Setting the percent for the trailing stop depends on your personal risk capacity, the trend in the market and the volatility of the stock. For me I do not wish to take on a lot of risk, which is why I like to buy quality companies at a discounted price. As a result I believe I can have a lower trailing percent than many other people use. When the market is trending strongly up, a trailing percent can be slightly larger than when the market is flat or in a secular bear market. It gives the stock more room to move on its way up. Finally, the volatility of the stock helps to establish the percent. The article Setting Trailing Stops discusses a way to calculate the trailing percent based on the latest month's volatility.
Trailing Points
Another way to set your trailing stop is to use trailing points. This method is very similar to the trailing percent method, only you use a set number of points below the high price, instead of a percentage. If the price reverses direction, the stop remains at its previous level and will be activated if the price falls by more than the trailing points. The trigger price is readjusted each time a new high is reached. If the stock's price begins to fall and reaches your calculated stop price, your order will be triggered as a market order and your stock will be sold for the best available price.
Specific Price
The third way to set a trailing stop is to use a specific price. This technique takes advantage of the market psychology that is imbedded in the price and volume of a stock. Technicians call these levels support and resistance. Support is the level which a stock seems to find more buyers than sellers and as a result usually has difficulty going lower. Support levels are where buying overcomes the selling that is causing the price to fall. Resistance is the level where a stock seems to find more sellers than buyers and usually has difficulty going higher. Often these areas are where the stock price has stopped going down and started going up again. Unfortunately, setting a price just under a support area does not automatically move up on its own. You must monitor the price movement and adjust the stop price on your own.
My Basic Approach
The ideal stop limits down side risk without executing on a pull back within a rising up trend. When setting the initial and then trailing stop I go through a progression as follows:
1. Look for support levels on the chart that includes key moving averages such as the 50 and 200 day. Note how many times the support level has held and the volume action as the price maneuvers near the support level. If there is stronger volume on the move up away from the support level it is a good sign that this is a strong support level.

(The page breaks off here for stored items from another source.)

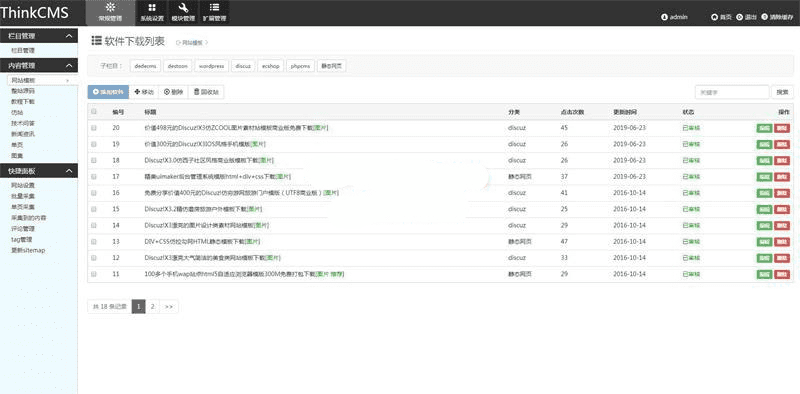Click the keyword search input field
This screenshot has height=394, width=800.
point(732,92)

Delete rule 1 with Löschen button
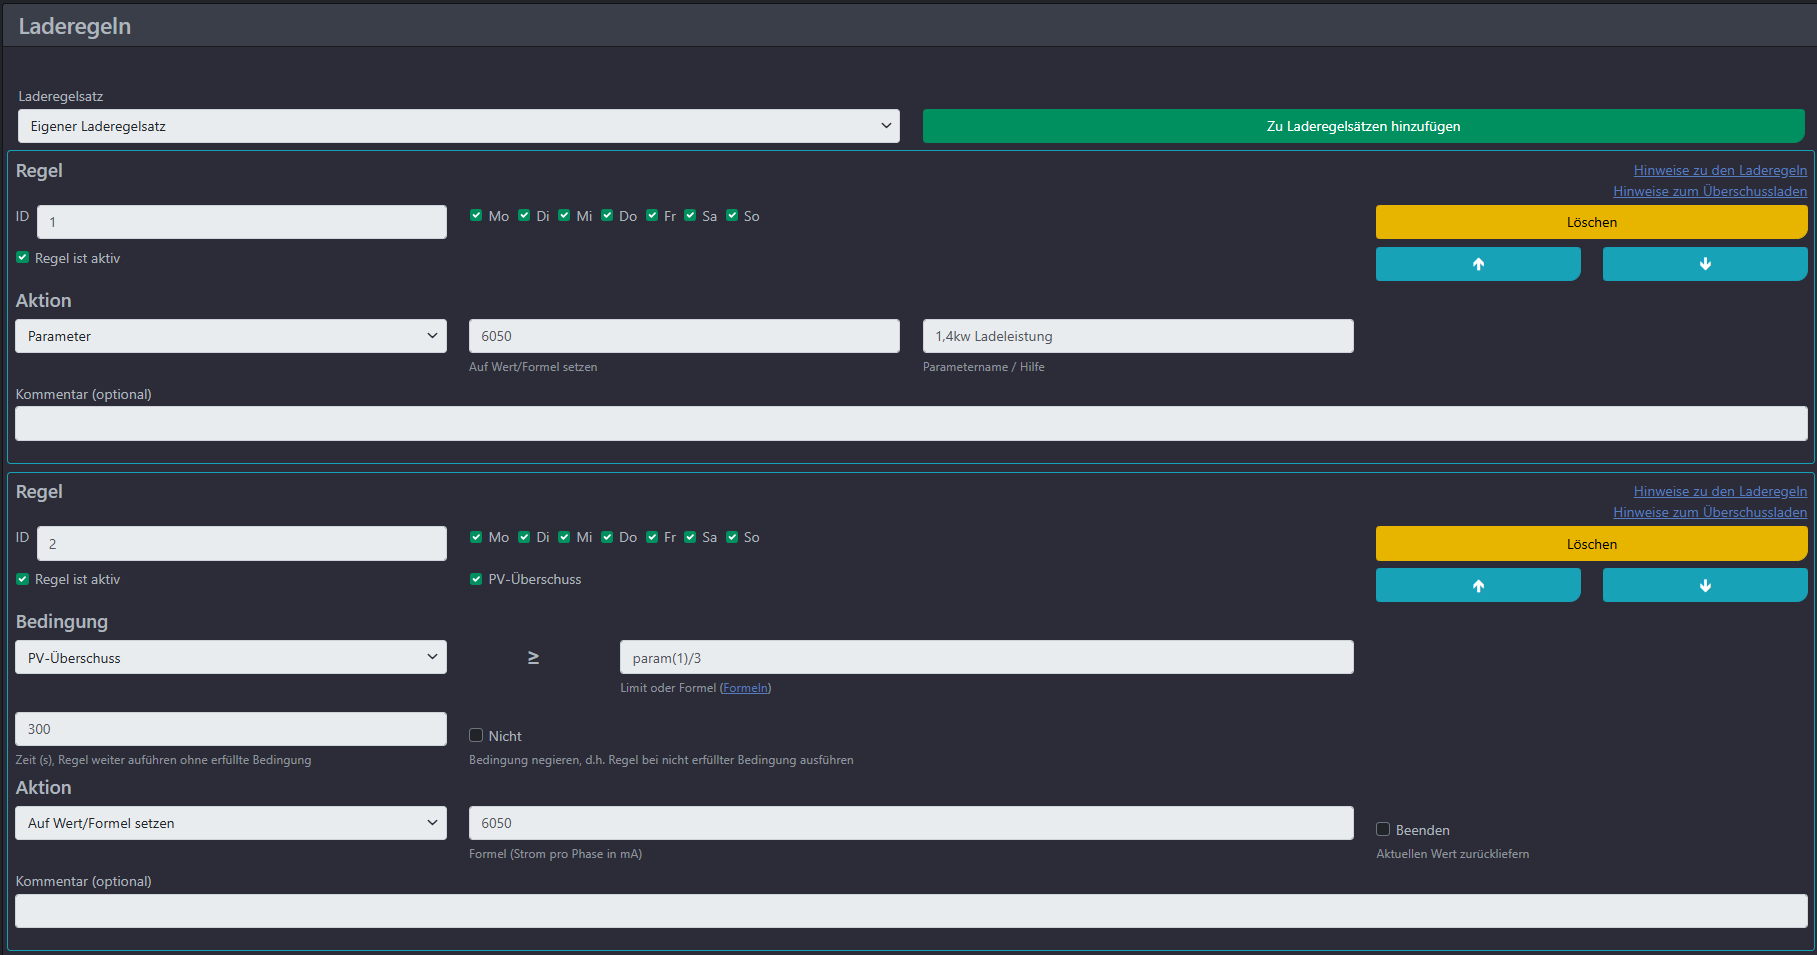(x=1590, y=222)
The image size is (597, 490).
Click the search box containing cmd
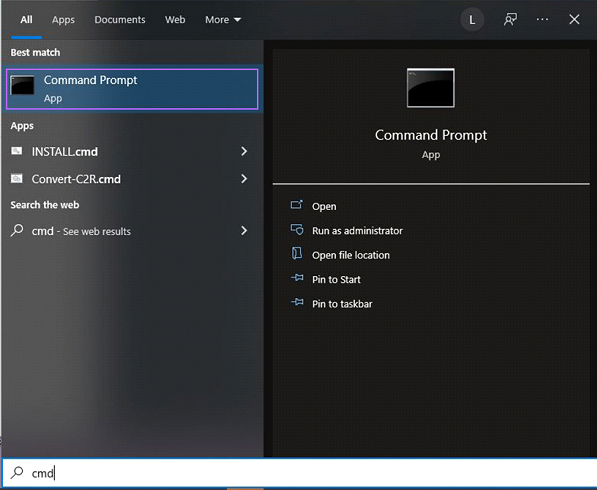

2. Calculate the trailing percent stop. This gives me another estimate of where to place a potential stop.
3. Select the best stop method to use given the specific situation of the stock in question. This decision is based on your best judgment and experience. If support levels are very close and the percent stop would give the price more room to move, I will select the percent stop. If there is support just below the percent stop then I might select the specific price just below the support level rather than the percent stop. In each case I decide how much I am willing to lose with each approach.
4. Monitor the price performance and review which stop method to use as the price move up. There are times when the percent stop is best and there will be times when the specific price just below a support level will be best. As the price approaches your target, you may want to tighten up your stop to be sure you capture the most profits.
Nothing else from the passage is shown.